Start it up (leave node 4 for the load generator):

roachprod start dan-crdb:1-3
  • note the 1-3 means nodes 1 to 3

workload

Workload is many things, but it's most important purpose is to run queryloads and report throughput/latency statistics. Each of these (kv, tpcc, roachmart) is a "generator" and defines it's own set of initial data. Generators are configured by flags, which are very powerful and generator implementors can use them to control almost any behavior.

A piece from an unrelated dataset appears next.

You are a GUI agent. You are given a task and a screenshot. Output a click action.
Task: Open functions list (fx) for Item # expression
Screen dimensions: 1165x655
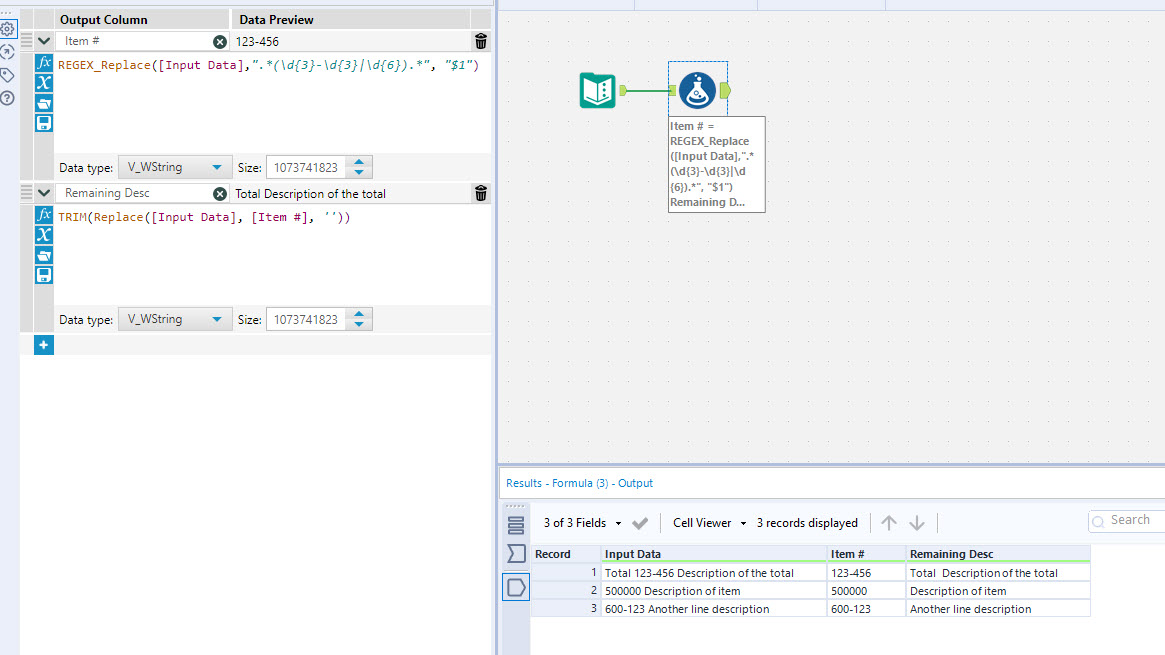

Workload's help is also good:

roachprod ssh dan-crdb:1 -- ./workload --help
roachprod ssh dan-crdb:1 -- ./workload run --help
roachprod ssh dan-crdb:1 -- ./workload run kv --help
roachprod ssh dan-crdb:1 -- ./workload run tpcc --help

Download workload onto your GCE cluster:

roachprod run dan-crdb "curl -L https://edge-binaries.cockroachdb.com/cockroach/workload.LATEST > workload; chmod a+x workload"

Run TPCC warehouses=1:

roachprod ssh dan-crdb:4 -- ./workload run tpcc --init --warehouses=1 --duration=1m  {pgurl:1-3}
  • note the {pgurl} which roachprod expands into the connection url

Wipe your cluster:

roachprod wipe dan-crdb

And restart it:

roachprod start dan-crdb:1-3

Init-ing TPCC with large numbers of warehouses would be slow, so use a fixture:

roachprod admin dan-crdb:1 --open
roachprod ssh dan-crdb:1 -- ./workload fixtures load tpcc --warehouses=10

Now run it:

roachprod ssh dan-crdb:4 -- ./workload run tpcc --warehouses=10 --duration=1m  {pgurl:1-3}